In pursuit of drug arrests, officers shoved a stick down one man’s throat until he vomited, dripped molten metal onto another man’s skin, and held people down and beat them until they were bloody and bruised, according to dozens of reports. people who said they had witnessed or experienced the raids.

Many of those who said they experienced violence filed lawsuits or formal complaints detailing their encounters. Some said they had contacted Rankin County Sheriff Bryan Bailey directly, but were ignored.

Sheriff Bailey, who has denied knowledge of the incidents, has faced calls for his resignation from local activists and the NAACP. He has said that he will not resign.

Malcolm Holmes, a professor of criminal justice and sociology at the University of Wyoming, said the Goon Squad case “was going to go down in the history books.”

“There is a lot of well-documented evidence that this is a pattern of behavior,” he said, noting that the case revealed “something we’ve covered up for a long time, especially in rural America.”

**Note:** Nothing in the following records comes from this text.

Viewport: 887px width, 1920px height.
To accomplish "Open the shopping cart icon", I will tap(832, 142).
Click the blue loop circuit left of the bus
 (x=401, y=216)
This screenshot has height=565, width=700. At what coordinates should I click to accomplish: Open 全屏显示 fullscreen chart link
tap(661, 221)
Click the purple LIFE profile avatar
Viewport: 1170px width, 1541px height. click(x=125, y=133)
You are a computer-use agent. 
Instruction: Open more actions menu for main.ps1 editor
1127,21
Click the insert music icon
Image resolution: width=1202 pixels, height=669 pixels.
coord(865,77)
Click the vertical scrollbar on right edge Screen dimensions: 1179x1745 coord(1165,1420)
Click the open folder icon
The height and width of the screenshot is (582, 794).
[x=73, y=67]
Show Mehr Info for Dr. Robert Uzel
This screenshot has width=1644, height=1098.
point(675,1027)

This week’s sentencing hearings are expected to reveal more details about the violence perpetrated by Rankin County deputies, including what happened to Mr. Schmidt.

In an interview with The Times and Mississippi Today last week, Schmidt spoke publicly for the first time about what happened in December 2022 when a Rankin County deputy pulled him over for driving with an expired license plate.

According to the federal indictment, officers Christian Dedmon, Hunter Elward and Daniel Opdyke arrived at the scene shortly afterward. Two other officers, including the one who detained Schmidt, were also present during the arrest, Schmidt said; none have been criminally charged.

Schmidt said officers had accused him of stealing tools from his boss, and then Dedmon put a gun to his head and fired shots into the air before threatening to throw his body into the Pearl River.

“I thought this was it,” Schmidt said. “I will never see my family again.”

Dedmon and the other officers beat Schmidt and pinned his arm in an anthill, then shocked him repeatedly with a Taser, Schmidt said.

Dedmon also pressed his genitals against Schmidt’s face and bare buttocks while he screamed for help and kicked the officer, Schmidt said.

“It still runs through my head constantly,” he said of the experience.

Rankin County District Attorney Bubba Bramlett has begun review and dismiss criminal cases that involved members of the Goon Squad, his office confirmed last week, but Bramlett declined to share details about the cases under review.

state legislators presented a bill earlier this year would expand oversight of law enforcement in Mississippi, allowing the state board that certifies officers to investigate and revoke the licenses of officers accused of misconduct, regardless of whether they are criminally charged. . Lawmakers have said the Goon Squad and several other incidents of police misconduct in Mississippi helped push the bill.

Mississippi House of Representatives voted overwhelmingly to pass the bill last week. The state Senate is expected to vote on the measure in the coming weeks.